(Stored data entries)
******
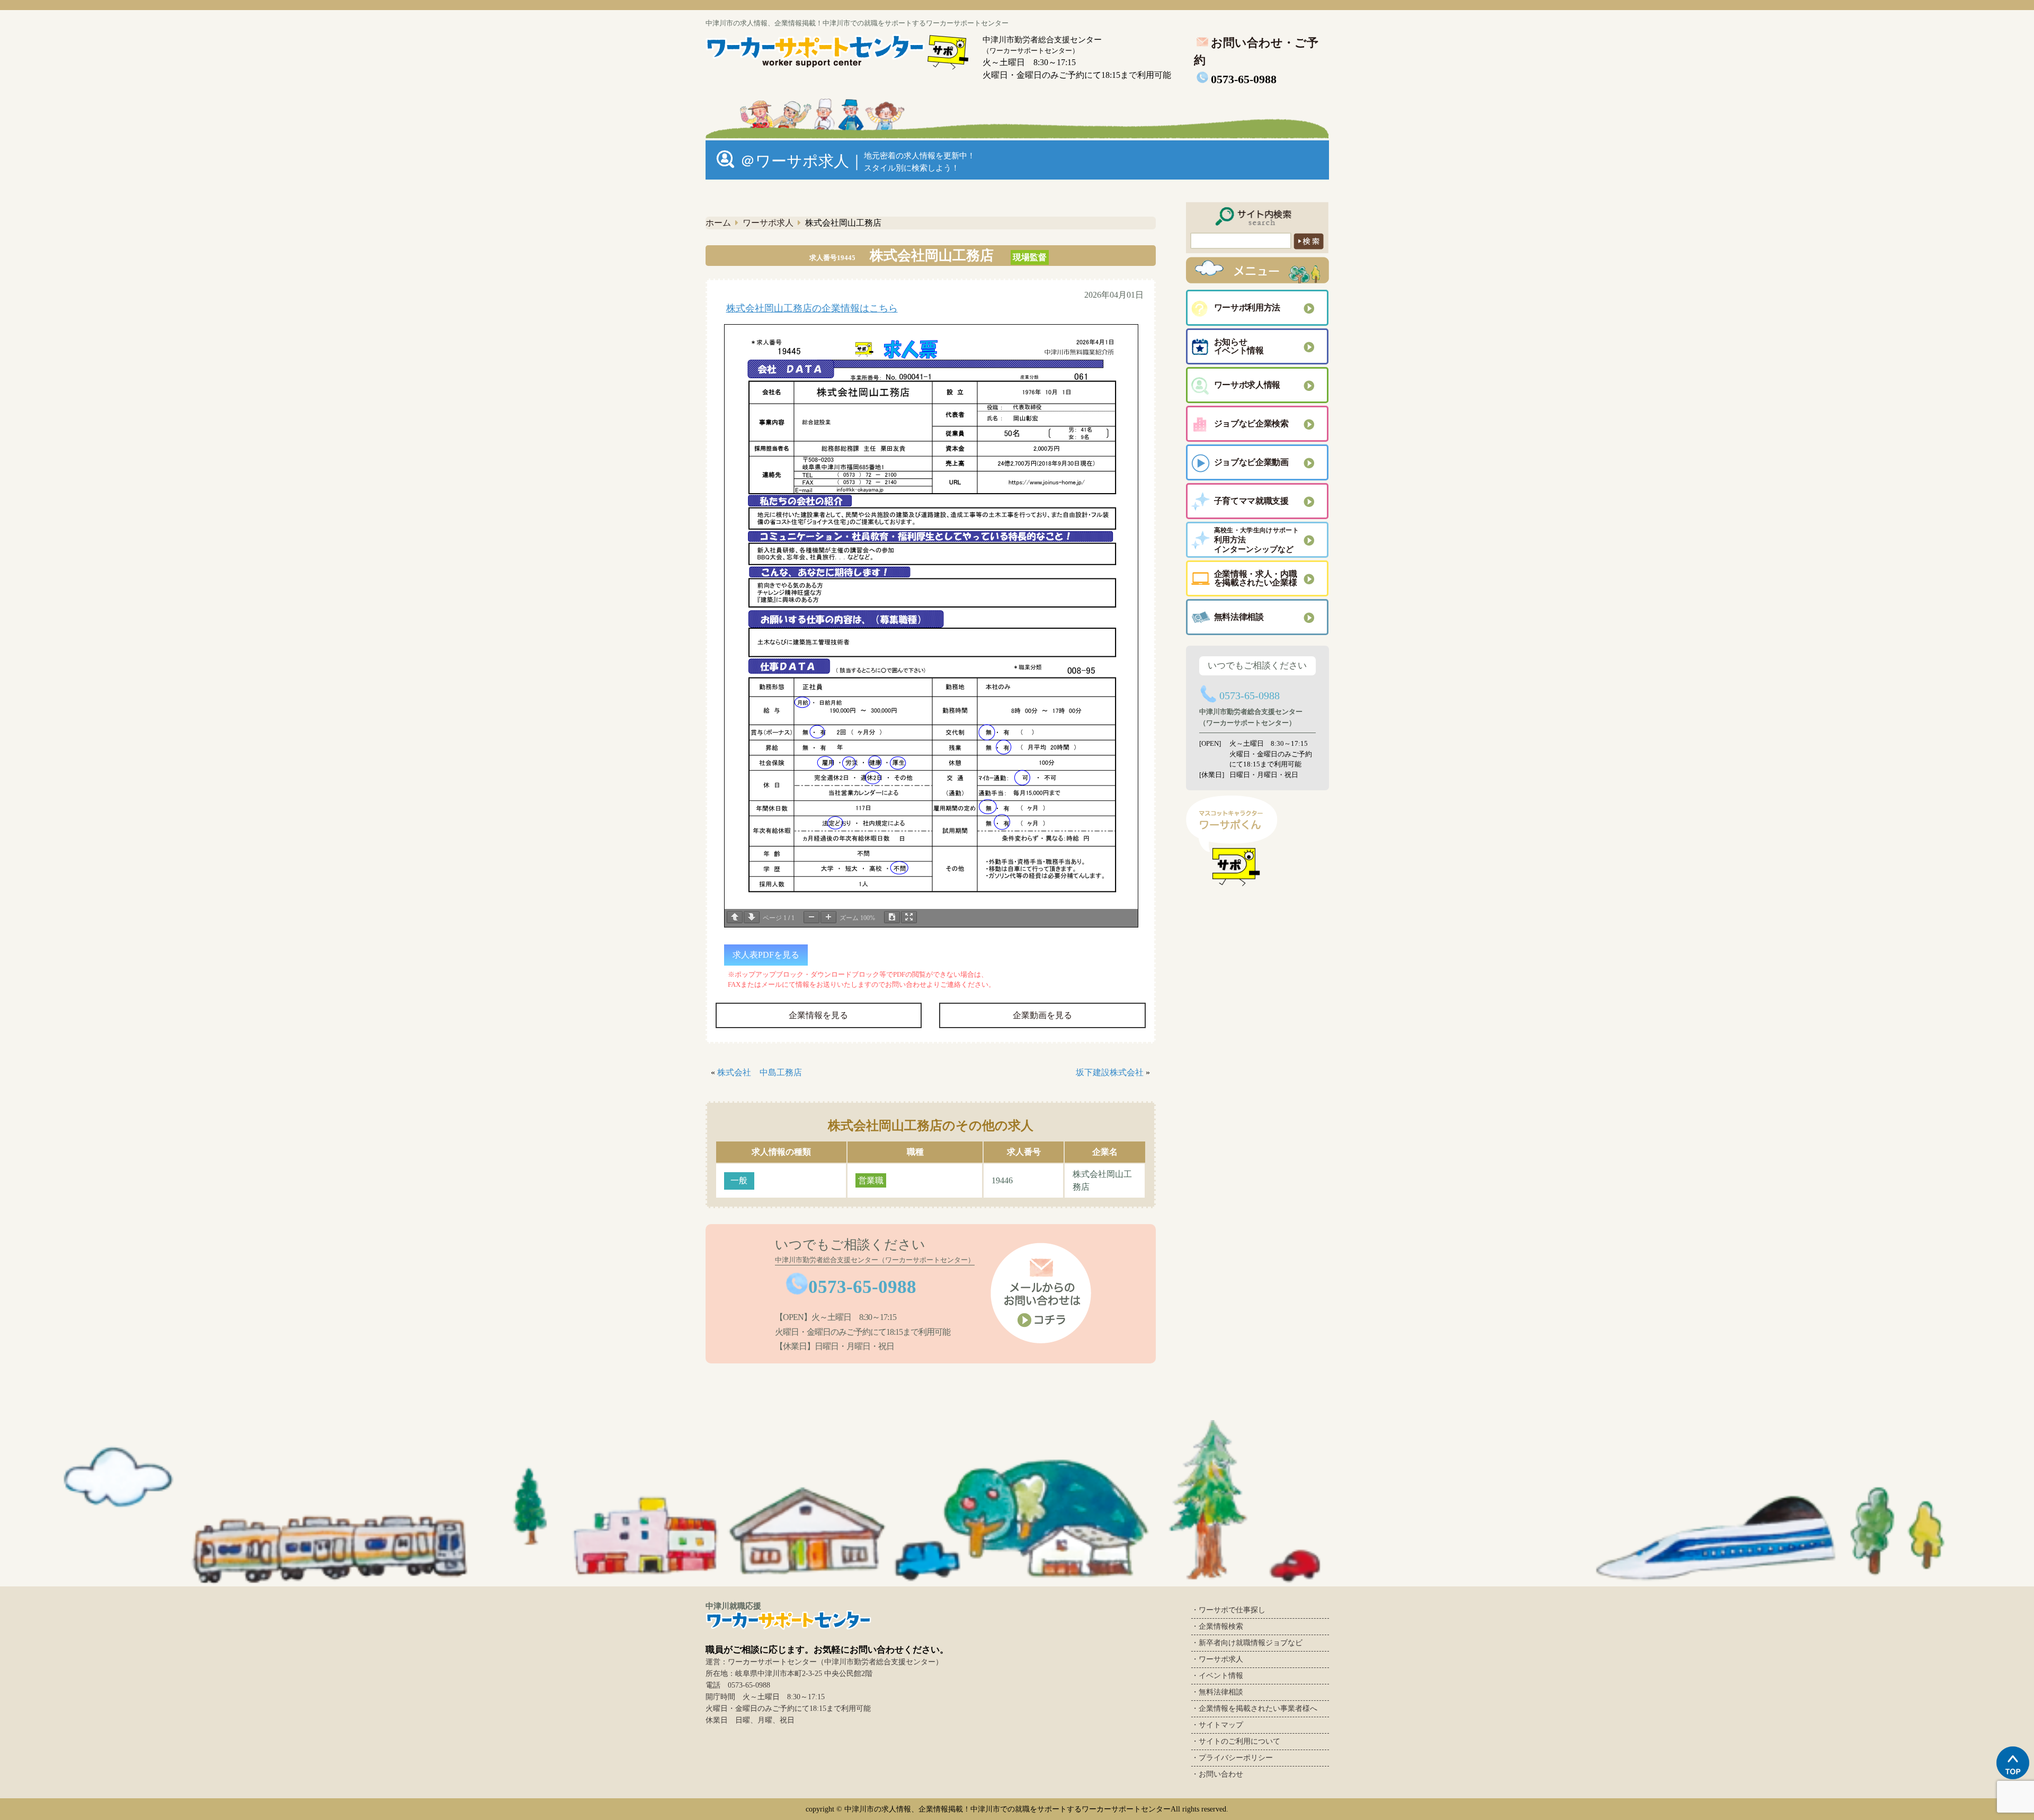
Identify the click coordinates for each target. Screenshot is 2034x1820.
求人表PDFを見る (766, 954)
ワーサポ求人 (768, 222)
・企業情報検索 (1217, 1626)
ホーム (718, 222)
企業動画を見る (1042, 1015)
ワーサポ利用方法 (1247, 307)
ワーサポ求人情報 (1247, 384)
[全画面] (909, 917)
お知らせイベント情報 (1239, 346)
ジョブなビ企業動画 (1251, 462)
******
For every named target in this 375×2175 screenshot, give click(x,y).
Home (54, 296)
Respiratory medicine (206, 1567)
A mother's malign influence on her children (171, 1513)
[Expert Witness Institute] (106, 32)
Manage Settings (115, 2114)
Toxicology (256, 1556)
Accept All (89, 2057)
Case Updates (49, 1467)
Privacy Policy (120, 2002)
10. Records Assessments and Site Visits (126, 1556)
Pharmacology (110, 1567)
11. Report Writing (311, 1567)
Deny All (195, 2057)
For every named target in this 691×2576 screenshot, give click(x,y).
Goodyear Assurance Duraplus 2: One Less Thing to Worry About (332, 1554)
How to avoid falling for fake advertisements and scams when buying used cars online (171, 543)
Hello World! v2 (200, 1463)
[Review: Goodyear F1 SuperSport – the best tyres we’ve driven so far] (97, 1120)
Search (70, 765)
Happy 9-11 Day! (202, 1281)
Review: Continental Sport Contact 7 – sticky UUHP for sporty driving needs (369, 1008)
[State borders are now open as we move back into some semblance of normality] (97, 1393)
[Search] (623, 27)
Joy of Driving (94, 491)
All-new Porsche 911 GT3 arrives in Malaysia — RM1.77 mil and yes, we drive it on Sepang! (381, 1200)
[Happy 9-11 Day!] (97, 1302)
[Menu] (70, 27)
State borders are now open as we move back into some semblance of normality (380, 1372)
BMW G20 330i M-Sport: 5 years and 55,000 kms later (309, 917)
******
Working from the records above, write out verbatim only the lines from the line containing "Goodyear Assurance Duraplus" through the line containing "Review: Continental Sport".

- _SOLUTION TO THE EXERCISE_:
Goodyear Assurance Duraplus 2: One Less Thing to Worry About (332, 1554)
How to avoid falling for fake advertisements and scams when buying used cars online (171, 543)
Hello World! v2 (200, 1463)
[Review: Goodyear F1 SuperSport – the best tyres we’ve driven so far] (97, 1120)
Search (70, 765)
Happy 9-11 Day! (202, 1281)
Review: Continental Sport Contact 7 – sticky UUHP for sporty driving needs (369, 1008)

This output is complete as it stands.